Thanks Yutts, I really appreciate it. Groundbreaking this weekend.
Great! Looking forward to it.
This the little gueinea pig plant i started forever ago. I will see what happens with her but the real grow starts soon.
if you cant afford a 250w like mine.... sunleaves pulsar two way mini, which runs hps and halide with the flick of a switch. you can turn an outside security light into a gro light they're usually 150 hps.they run about $70 and you can get em at home depot,lowes or menards.
i know you said you didnt want to mess with wiring but basically all you do is take the thing apart bypass the light sensor and make the wire that runs to the fixture longer. this can all be done without soldering.
my stealth grow uses inline duct fans i got at home depot. just buy a power cord and attach it to where it would usually be hard wired. it'll cost about $15 for the fan and cord.
i live in indiana so you should be able to find everything just fine
The problem with a switchable ballast is that it's useless for sog and scrog. There are 2 separate (at least) chambers which require two lights. One for veg and one for bud.

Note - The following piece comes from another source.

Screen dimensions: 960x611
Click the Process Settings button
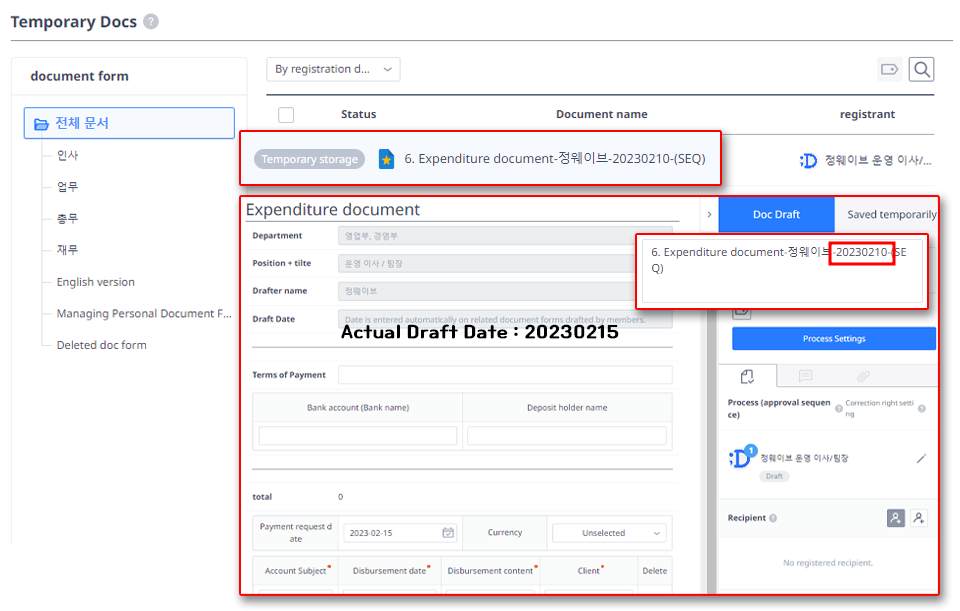point(833,338)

Thanks for the advice, but I am gonna go ahead and spend the jack so I dont have to worry about wires. I am getting a 250 HPS with a Eurotube reflector. I will run semi rigid hose to both ends with a fan pulling the heat out the side. Here it is: http://www.htgsupply.com/viewimage.asp?ID=330
I got a good deal on it from somebody on ebay.
Messing with wiring is just not in my realm of possibilities and won't be considered. If I get caught doing this, the last thing I want to have on me in court is the DA to be able to say something like, In your best ignorant backwoods shitass voice: "Careless and hubrous disregard for safety was exhibited by the defendant. He wantonly exposed his home to danger. Are you sir, an electrician?"

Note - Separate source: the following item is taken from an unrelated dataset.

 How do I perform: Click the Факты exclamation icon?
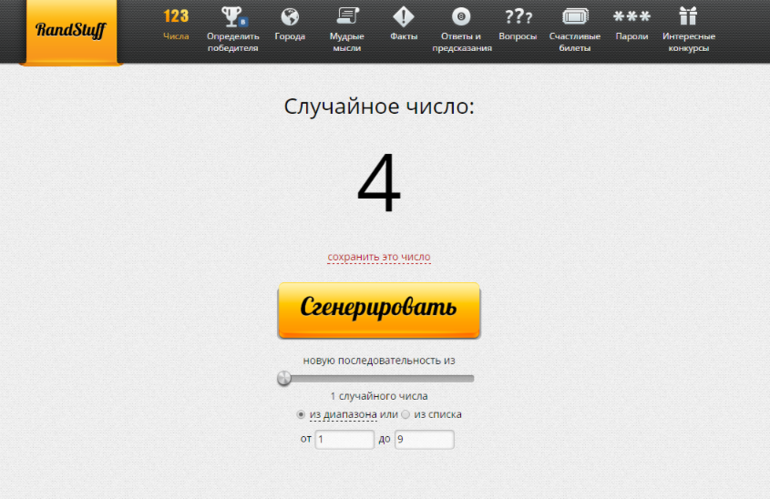(403, 17)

Nah, these backwoods shitass officials in this podunk conservative county don't need me helping them. This grow op has to look like exactly what it is, a guy with medical issues, in need of cannabis, set up a safe little grow op. That way, if I get caught, I can request a jury trial and try to get my "peers" to understand the hypocrisy of keeping alcohol legal (and making money off of it as a government) while continuing to keep cannabis as a schedule 1 narcotic. I swear, I see why people think this country is made up of puritanical hypocrites and idiots.
Sorry, had to rant.
i find my light to be perfect for sog and scrog...im doin a scrog right nowQuote:
Originally Posted by Opie Yutts
when its time to veg i just screw in the mh bulb and flick the switch to mh
wen the lights go to 12/12 i screw out the mh, screw in the hps, flick the switch to hps and were good to go...
i think were thinking of two different types of "switchable ballast"
Actually we're thinking of two different types of scrog.Quote:
Originally Posted by wman44
When you scrog or sog, you have plants vegging in one chamber at the same time that you have plants blooming in another. I really don't understand how a switchable ballast could be beneficial, unless you are blooming and vegging in the same chamber, but that is neither sog or scrog. Please try to know a little about what you are talking about before giving advice, especially to first timers. If you have a screen but no separate chambers, then you are doing a grow with a screen, which is of course a good idea, but not scrog.